> [JOB]: Can you copy out, word for word, the entries from the line containing "Click the Rabby security warning text" through the line containing "(x=287, y=342)", with both of those lines included and nothing else?

> [RECORDS FOR THIS EXERCISE]:
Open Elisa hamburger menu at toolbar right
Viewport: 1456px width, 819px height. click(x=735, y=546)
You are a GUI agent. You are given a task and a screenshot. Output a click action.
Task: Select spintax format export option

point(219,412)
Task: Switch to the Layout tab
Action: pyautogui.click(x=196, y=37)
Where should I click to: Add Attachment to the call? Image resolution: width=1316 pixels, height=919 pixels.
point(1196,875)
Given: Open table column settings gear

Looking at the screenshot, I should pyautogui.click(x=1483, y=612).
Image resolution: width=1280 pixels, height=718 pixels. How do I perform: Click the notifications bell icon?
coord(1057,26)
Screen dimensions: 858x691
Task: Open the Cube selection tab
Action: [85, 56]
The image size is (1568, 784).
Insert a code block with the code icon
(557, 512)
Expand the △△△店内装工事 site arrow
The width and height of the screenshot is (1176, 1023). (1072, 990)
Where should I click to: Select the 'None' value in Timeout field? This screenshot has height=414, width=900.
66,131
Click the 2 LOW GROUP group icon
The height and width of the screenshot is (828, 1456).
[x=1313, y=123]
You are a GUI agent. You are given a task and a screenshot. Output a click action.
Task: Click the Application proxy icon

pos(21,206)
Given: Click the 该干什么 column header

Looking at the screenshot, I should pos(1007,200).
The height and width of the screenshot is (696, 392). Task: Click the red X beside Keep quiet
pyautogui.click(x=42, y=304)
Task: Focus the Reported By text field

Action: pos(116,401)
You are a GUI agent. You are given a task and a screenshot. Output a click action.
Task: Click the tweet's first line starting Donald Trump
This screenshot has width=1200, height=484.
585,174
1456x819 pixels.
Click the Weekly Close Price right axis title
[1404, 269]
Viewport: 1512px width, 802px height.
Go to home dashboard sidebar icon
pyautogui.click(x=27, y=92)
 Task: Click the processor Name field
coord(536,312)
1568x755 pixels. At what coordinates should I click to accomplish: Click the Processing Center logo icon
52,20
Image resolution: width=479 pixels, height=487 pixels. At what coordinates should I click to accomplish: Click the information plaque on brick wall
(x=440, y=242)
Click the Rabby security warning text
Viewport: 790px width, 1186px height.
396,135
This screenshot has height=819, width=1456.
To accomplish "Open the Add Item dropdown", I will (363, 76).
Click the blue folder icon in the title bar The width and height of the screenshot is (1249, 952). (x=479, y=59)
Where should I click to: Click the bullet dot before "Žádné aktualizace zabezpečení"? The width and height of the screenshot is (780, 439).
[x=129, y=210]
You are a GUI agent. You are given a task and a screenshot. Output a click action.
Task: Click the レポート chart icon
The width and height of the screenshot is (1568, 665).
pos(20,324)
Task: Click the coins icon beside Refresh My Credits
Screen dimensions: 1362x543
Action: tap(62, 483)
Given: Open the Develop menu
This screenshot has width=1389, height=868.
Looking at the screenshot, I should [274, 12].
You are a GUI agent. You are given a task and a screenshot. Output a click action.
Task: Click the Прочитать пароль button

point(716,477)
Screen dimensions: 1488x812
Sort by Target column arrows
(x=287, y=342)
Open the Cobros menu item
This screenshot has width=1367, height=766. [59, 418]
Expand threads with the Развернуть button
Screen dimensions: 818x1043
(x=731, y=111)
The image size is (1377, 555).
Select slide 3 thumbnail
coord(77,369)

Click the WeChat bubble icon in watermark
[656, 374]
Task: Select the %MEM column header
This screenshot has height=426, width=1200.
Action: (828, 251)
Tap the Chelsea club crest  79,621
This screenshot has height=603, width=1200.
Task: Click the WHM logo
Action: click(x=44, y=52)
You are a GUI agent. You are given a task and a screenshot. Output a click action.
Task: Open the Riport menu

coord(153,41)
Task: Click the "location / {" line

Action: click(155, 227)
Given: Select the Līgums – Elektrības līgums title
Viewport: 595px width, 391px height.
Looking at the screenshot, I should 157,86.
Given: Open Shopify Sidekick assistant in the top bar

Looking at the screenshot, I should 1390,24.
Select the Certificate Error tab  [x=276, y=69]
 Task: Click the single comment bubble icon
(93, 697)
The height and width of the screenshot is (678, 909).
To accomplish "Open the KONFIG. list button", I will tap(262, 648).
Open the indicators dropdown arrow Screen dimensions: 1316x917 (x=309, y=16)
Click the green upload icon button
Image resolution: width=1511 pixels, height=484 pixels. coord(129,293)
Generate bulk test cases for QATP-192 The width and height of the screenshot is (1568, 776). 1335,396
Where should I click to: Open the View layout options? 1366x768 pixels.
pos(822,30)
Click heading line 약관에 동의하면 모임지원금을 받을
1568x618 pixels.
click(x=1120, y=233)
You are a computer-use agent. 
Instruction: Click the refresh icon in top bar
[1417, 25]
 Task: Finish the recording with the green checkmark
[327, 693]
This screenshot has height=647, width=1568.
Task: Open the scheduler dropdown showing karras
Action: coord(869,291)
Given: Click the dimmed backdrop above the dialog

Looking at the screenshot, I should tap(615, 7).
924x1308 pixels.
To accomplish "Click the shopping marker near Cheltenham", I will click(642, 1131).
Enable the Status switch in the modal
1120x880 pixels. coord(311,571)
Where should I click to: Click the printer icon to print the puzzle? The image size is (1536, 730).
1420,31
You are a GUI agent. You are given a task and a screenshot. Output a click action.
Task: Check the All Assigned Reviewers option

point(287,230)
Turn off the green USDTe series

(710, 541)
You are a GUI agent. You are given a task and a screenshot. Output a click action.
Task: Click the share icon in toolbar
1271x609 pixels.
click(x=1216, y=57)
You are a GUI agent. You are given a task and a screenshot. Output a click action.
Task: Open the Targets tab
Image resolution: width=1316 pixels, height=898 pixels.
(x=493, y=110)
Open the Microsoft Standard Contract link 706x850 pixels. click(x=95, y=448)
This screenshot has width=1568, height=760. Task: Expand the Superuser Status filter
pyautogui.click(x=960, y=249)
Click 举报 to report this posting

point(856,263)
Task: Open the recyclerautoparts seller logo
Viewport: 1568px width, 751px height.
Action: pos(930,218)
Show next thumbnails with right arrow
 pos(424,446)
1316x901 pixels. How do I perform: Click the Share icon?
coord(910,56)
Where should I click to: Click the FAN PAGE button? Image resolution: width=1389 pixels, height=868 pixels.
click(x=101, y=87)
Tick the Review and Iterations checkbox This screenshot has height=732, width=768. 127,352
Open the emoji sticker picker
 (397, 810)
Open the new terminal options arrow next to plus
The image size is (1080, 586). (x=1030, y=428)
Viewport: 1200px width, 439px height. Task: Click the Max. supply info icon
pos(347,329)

> [RESPONSE]:
Click the Rabby security warning text
Viewport: 790px width, 1186px height.
396,135
This screenshot has height=819, width=1456.
To accomplish "Open the Add Item dropdown", I will (363, 76).
Click the blue folder icon in the title bar The width and height of the screenshot is (1249, 952). (x=479, y=59)
Where should I click to: Click the bullet dot before "Žádné aktualizace zabezpečení"? The width and height of the screenshot is (780, 439).
[x=129, y=210]
You are a GUI agent. You are given a task and a screenshot. Output a click action.
Task: Click the レポート chart icon
The width and height of the screenshot is (1568, 665).
pos(20,324)
Task: Click the coins icon beside Refresh My Credits
Screen dimensions: 1362x543
Action: tap(62, 483)
Given: Open the Develop menu
This screenshot has width=1389, height=868.
Looking at the screenshot, I should [274, 12].
You are a GUI agent. You are given a task and a screenshot. Output a click action.
Task: Click the Прочитать пароль button

point(716,477)
Screen dimensions: 1488x812
Sort by Target column arrows
(x=287, y=342)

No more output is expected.